Emma Gifford, a senior political science-history and peace and conflict studies double major, said that the jeopardization of other rights reflects the image SCOTUS has for America.   

“It’s about controlling people’s lives and perpetuating this very heteronormative society that fits the very classic American dream of you … get married to someone of the opposite sex and have kids,” Gifford said. 

Gifford also maintains the importance of remembering pregnancy does not only occur to women, opting to use the word “menstruator” when referring to abortion rights.

“I don’t want to exclude [transgender men] or nonbinary people who menstruate and have the potential to get pregnant and might need an abortion,” Gifford said. “In some statements, people are just talking about women when it’s not just women who are going to be impacted by this.”

In addition to discussions on gender, the concept of separating church and state has been a debated topic for the last several years. The First Amendment of the United States Constitution, as part of the Bill of Rights’ freedom of religion, states that “Congress shall make no law respecting an establishment of religion.” Known as the Establishment Clause, it is being argued that the overruling of Roe v. Wade undermines this separation. 

Crnarich argues that the sanctity of life — beginning at conception — should be respected, as influenced both by his own personal beliefs and his Catholic faith.
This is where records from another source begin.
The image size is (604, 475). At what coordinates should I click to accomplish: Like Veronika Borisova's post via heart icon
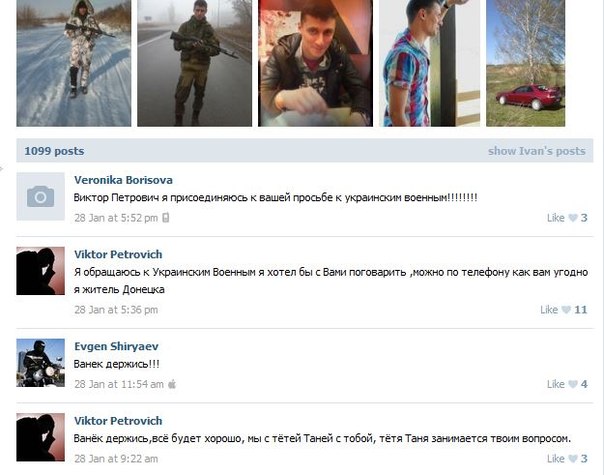(x=573, y=218)
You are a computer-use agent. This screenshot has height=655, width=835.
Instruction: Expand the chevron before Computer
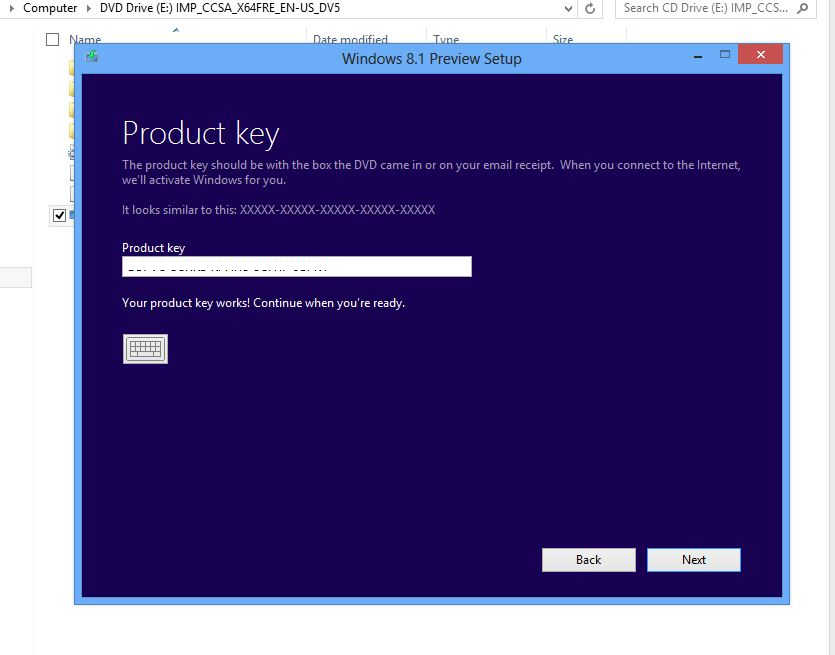click(x=12, y=9)
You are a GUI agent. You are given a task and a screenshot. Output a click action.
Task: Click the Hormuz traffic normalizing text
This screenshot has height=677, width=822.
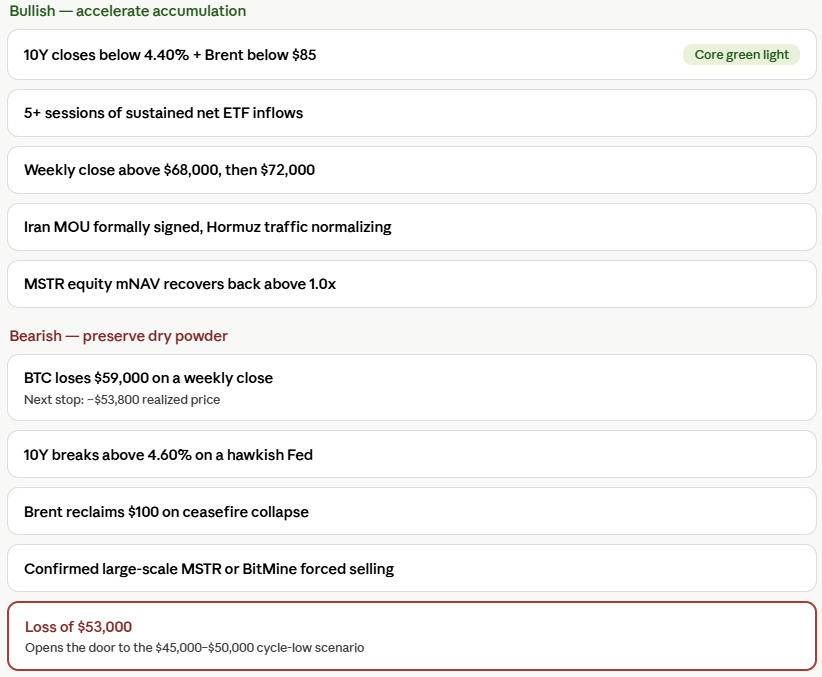(x=299, y=227)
“I think it’s very difficult when you look at a line,” Crnarich said. “Some people say, ‘Oh, you look at the first trimester, second trimester is when the line is good for when an abortion is right and when an abortion is wrong.’ So I feel as though that’s a very gray area to me, and it’s hard for me to comprehend those things. So for me, seeing it at conception and feeling that life is sacred, and that life begins then, to me, it’s really how I developed my thing. To me, it’s hard to deny that life begins at conception, personally. …  I hope people should hold [the sacredness of a child’s life] that way, at the same level as it’s going to be held now.” 

On the other hand, Khatri believes “sanctity of life” is a religious argument and goes to prove how the overruling of Roe v. Wade is problematic in regards to the separation of church and state. 
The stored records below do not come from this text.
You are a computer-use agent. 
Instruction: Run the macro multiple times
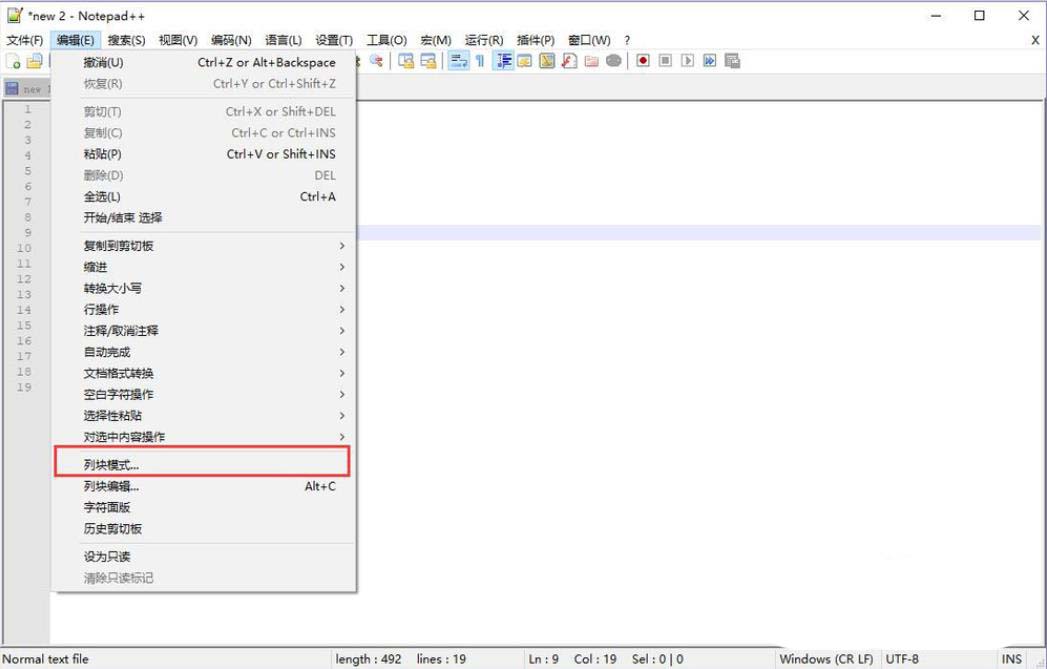(708, 61)
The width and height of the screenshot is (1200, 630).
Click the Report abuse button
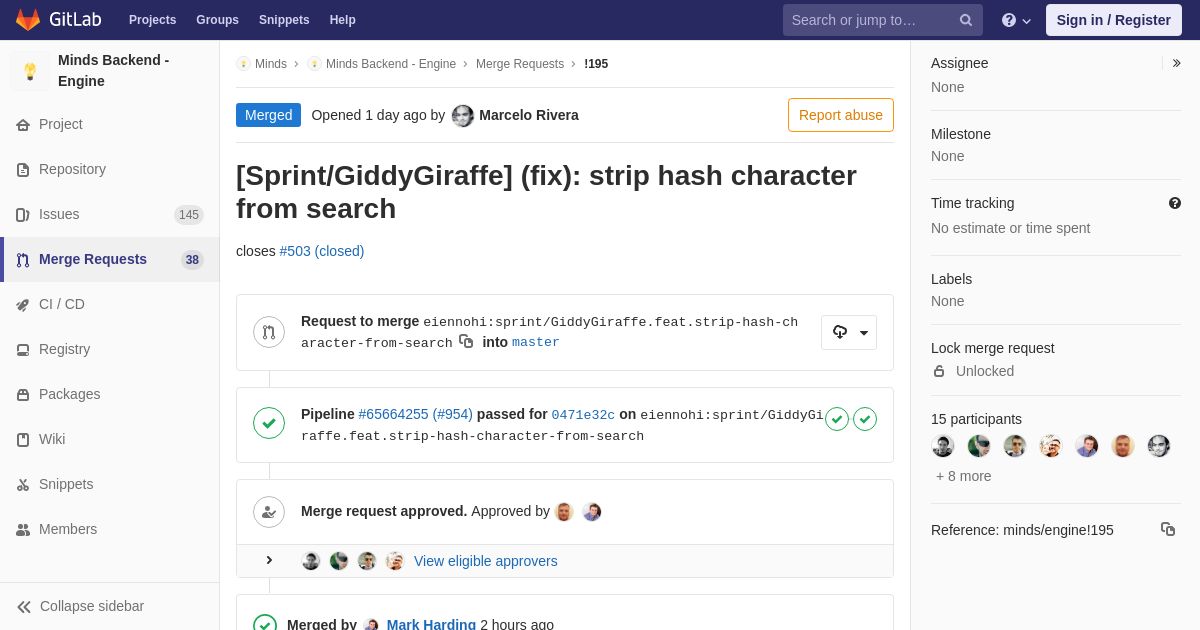click(841, 115)
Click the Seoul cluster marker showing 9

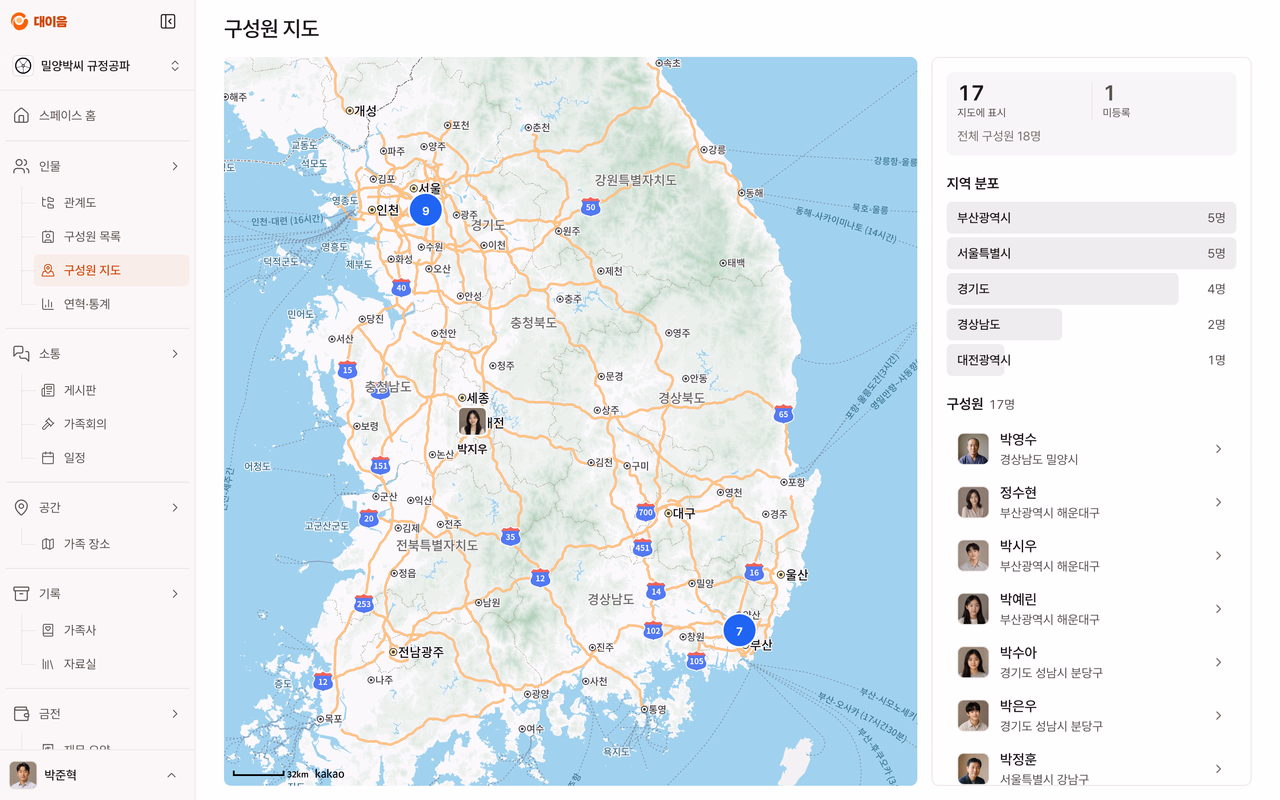[x=425, y=210]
“I think that we’ve seen the reaction of these politicians and of the justices towards how [abortion] is sanctifying human life, and I think that is something that’s rooted in evangelical beliefs, and it’s not necessarily things that everyone believes,” Khatri said. “So I think that religion and the religious beliefs of the politicians in power is an aspect that contributed to [the overruling].”

No matter an individual’s personal beliefs on abortion, students believe that more needs to be done to support parents postpartum, whether that be providing more financial stability or improving foster care systems. Crnarich hopes that these improvements will be made. 
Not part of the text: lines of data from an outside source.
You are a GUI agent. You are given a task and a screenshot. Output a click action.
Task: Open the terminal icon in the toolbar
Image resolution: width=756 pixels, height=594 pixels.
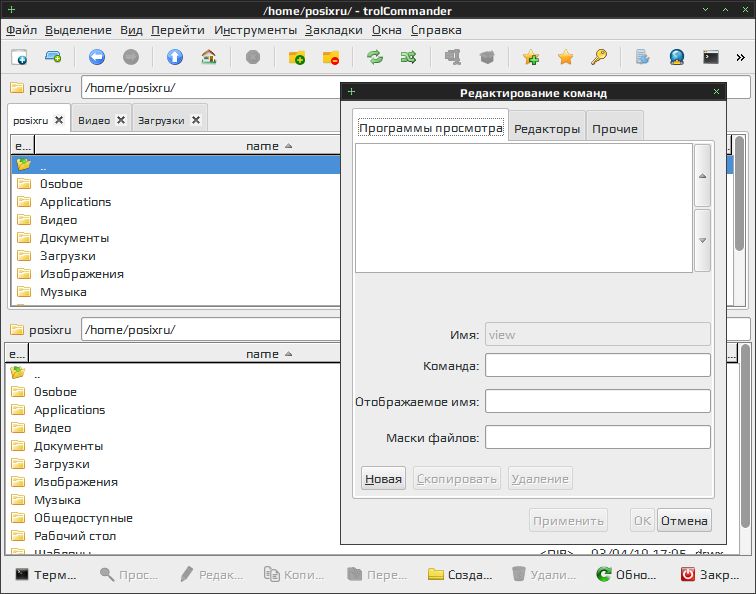(711, 57)
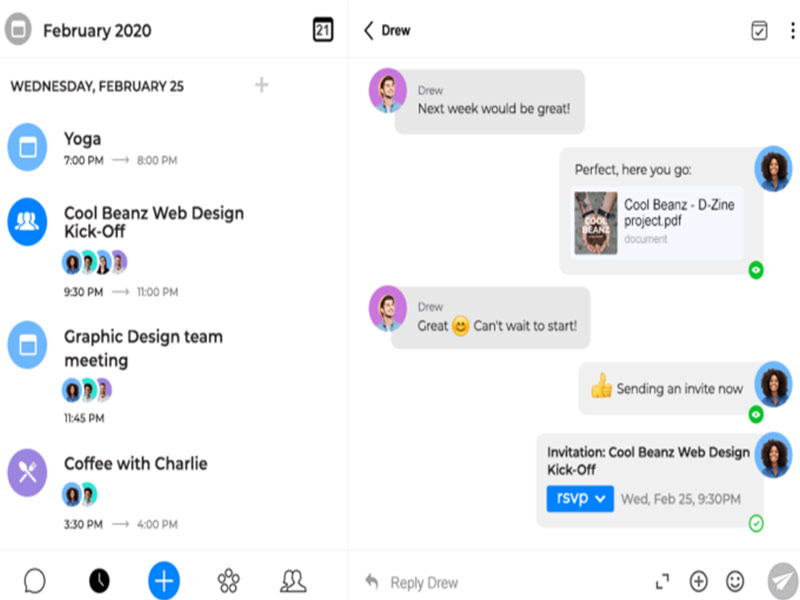Open the RSVP dropdown
The image size is (800, 600).
(x=579, y=500)
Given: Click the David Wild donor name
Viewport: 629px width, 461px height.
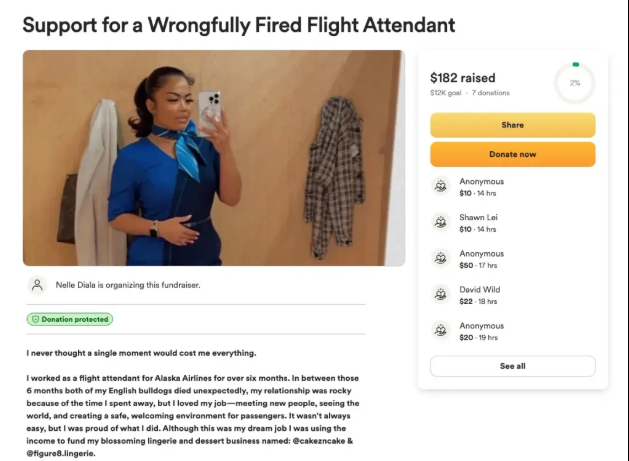Looking at the screenshot, I should 481,289.
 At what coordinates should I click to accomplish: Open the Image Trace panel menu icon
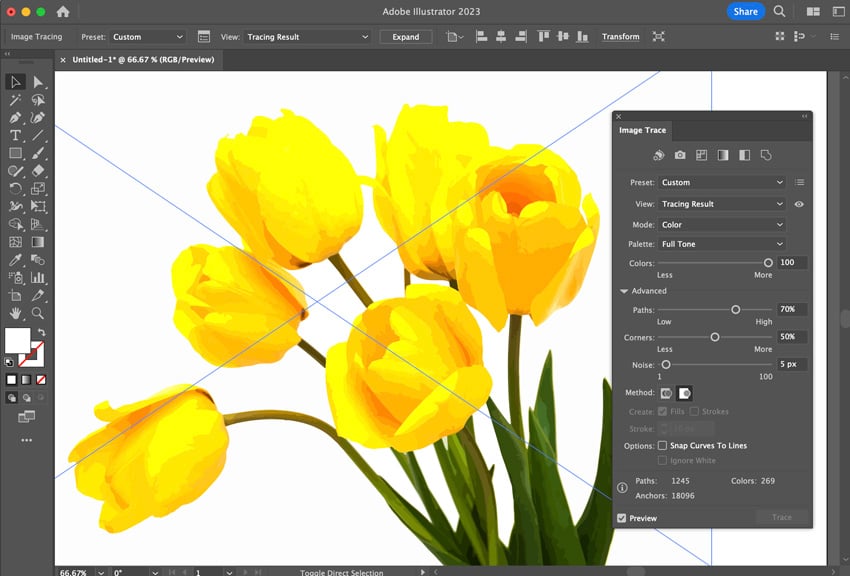(x=799, y=182)
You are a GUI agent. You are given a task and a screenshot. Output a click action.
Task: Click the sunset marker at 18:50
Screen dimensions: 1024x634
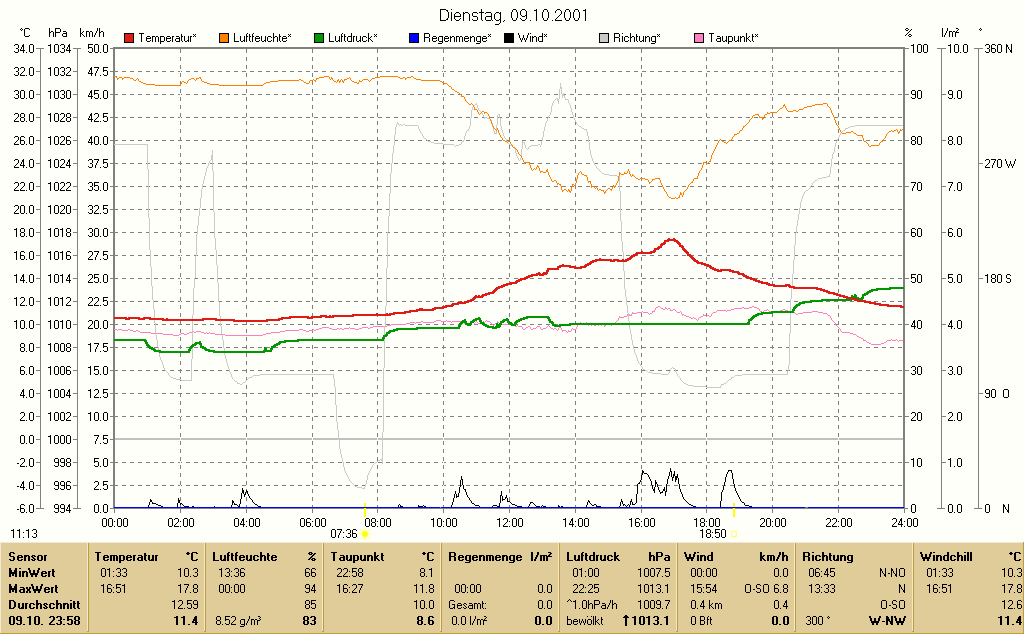point(734,534)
“We understand maybe not every family, woman is not going to be ready to raise a child; I totally understand that,” Crnarich said. “But that doesn’t mean that [the child] shouldn’t be given a shot at life, and I think that programs like foster care, [and] things like that should certainly be expanded, and money should certainly be given to even more resources, and I would hope the Republicans would be on board with that.” 

In the meantime, while many pro-abortion students feel despondent, some will continue to oppose the ruling in their own ways.

“Reach out to other menstruators and help them form a plan, help support them and whatever their decision is [in pregnancy],” Gifford said. “And then I would say the average person should be contacting representatives, that they should be voting in the fall, that they should continue protesting, that they should send letters to Congress, that they should just advocate — and not submit to your privilege that you might have to just sit and ignore this … I think anything you can do to support menstruators’ right to choose is important at this point.”